NN103 BeatMG: “A Phase II Trial of Rituximab in Myasthenia Gravis”
is nearing its enrollment goal. Swedish Principal Investigator Dr. Eric Gierke has screened a total of twelve patients for this study, which looks at the safety, tolerability, and effectiveness of rituximab for people with myasthenia gravis (MG). Results of this study hopefully will show that this drug will allow MG patients to decrease their prednisone dosage or even discontinue prednisone treatment. For information on this study contact Site Coordinator Becky Wood at 206-320-7115 or by email at email@example.com
. Information about this study can also be found on ClinicalTrials.gov
. Search for study number NCT02110706.
NN102 SPRINT-MS: The SPRINT-MS study, “A Randomized, Double-Blind, Placebo-Controlled Study to Evaluate the Safety, Tolerability and Activity of Ibudilast (MN-166) in Subjects with Progressive Multiple Sclerosis,”

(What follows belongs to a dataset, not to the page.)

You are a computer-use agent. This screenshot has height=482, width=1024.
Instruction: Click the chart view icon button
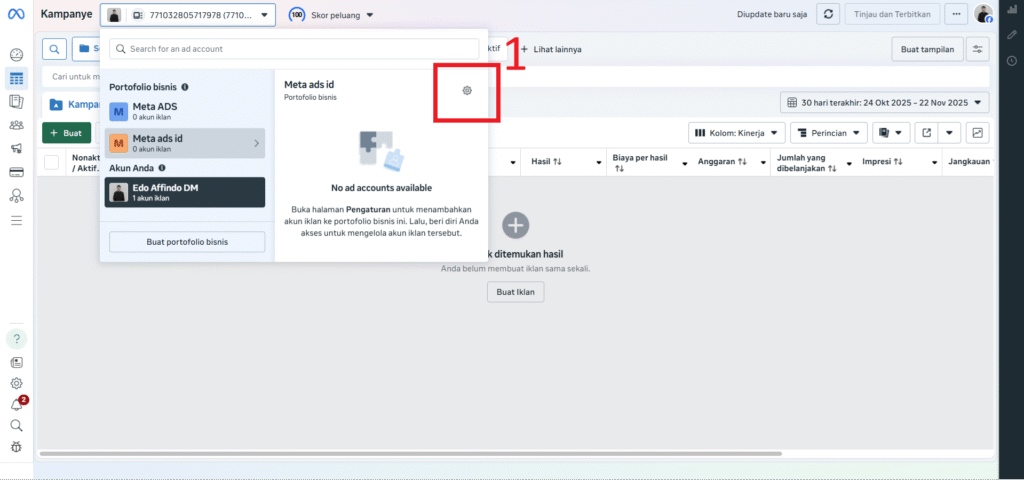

closed for enrollment in mid-2015 after reaching its enrollment goal of 250 subjects. Dr. Pavle Repovic and the research team at the MS Center at SNI enrolled a total of 10 subjects, with 7 people continuing into the study and 3 screen fails. Current enrolled study participants will continue with study visits with the last patient, last visit occurring in late fall 2017.
The 2016 Research Investigator Training education component is going to take a different approach this year. Although our past Research Investigator Training Symposia have been quite successful, we are going to offer research training to the Neuroscience and Neurosurgery Residents and Fellows at Swedish Neuroscience Institute. The course will focus on the fundamentals of clinical research and provide information on the foundations of trial design, IRB review, data collection, sample collection, humans subjects protection, and many other general topics of designing and running a clinical trial.